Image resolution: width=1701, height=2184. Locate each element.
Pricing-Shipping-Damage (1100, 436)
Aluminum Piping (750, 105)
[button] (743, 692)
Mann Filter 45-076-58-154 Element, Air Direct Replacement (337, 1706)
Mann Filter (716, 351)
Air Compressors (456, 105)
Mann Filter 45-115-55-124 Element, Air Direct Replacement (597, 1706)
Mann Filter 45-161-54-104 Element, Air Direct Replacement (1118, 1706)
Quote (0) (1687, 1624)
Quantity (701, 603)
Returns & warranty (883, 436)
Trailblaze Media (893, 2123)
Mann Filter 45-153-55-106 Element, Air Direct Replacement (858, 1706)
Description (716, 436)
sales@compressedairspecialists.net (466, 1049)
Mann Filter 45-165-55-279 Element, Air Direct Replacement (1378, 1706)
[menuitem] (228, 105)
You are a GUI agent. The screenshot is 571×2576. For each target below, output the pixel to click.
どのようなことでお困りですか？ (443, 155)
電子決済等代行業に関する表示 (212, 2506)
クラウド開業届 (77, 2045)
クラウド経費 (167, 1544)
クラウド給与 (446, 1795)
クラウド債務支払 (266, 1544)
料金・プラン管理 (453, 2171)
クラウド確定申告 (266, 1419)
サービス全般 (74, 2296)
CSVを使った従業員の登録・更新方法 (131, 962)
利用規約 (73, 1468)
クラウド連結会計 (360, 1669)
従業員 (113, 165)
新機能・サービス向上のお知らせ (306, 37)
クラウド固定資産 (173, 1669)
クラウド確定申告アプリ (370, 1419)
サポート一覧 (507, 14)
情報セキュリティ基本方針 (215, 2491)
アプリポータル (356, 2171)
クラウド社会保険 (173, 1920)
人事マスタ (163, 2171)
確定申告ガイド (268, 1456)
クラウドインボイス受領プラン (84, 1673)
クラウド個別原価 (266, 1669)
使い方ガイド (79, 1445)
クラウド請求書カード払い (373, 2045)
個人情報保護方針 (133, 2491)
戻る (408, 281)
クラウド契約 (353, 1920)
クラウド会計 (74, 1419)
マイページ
══════
Required work | Please transcribe exactly the line containing "Description (716, 436)" and every line after it through the end of the records, and nothing else.

Solution to this problem |
Description (716, 436)
sales@compressedairspecialists.net (466, 1049)
Mann Filter 45-165-55-279 Element, Air Direct Replacement (1378, 1706)
[menuitem] (228, 105)
You are a GUI agent. The screenshot is 571×2576. For each target below, output the pixel to click.
どのようなことでお困りですか？ (443, 155)
電子決済等代行業に関する表示 (212, 2506)
クラウド開業届 (77, 2045)
クラウド経費 (167, 1544)
クラウド給与 (446, 1795)
クラウド債務支払 (266, 1544)
料金・プラン管理 (453, 2171)
クラウド確定申告 (266, 1419)
サービス全般 (74, 2296)
CSVを使った従業員の登録・更新方法 (131, 962)
利用規約 (73, 1468)
クラウド連結会計 (360, 1669)
従業員 (113, 165)
新機能・サービス向上のお知らせ (306, 37)
クラウド固定資産 (173, 1669)
クラウド確定申告アプリ (370, 1419)
サポート一覧 (507, 14)
情報セキュリティ基本方針 (215, 2491)
アプリポータル (356, 2171)
クラウド社会保険 (173, 1920)
人事マスタ (163, 2171)
確定申告ガイド (268, 1456)
クラウドインボイス受領プラン (84, 1673)
クラウド個別原価 (266, 1669)
使い方ガイド (79, 1445)
クラウド請求書カード払い (373, 2045)
個人情報保護方針 (133, 2491)
戻る (408, 281)
クラウド契約 (353, 1920)
クラウド会計 (74, 1419)
マイページ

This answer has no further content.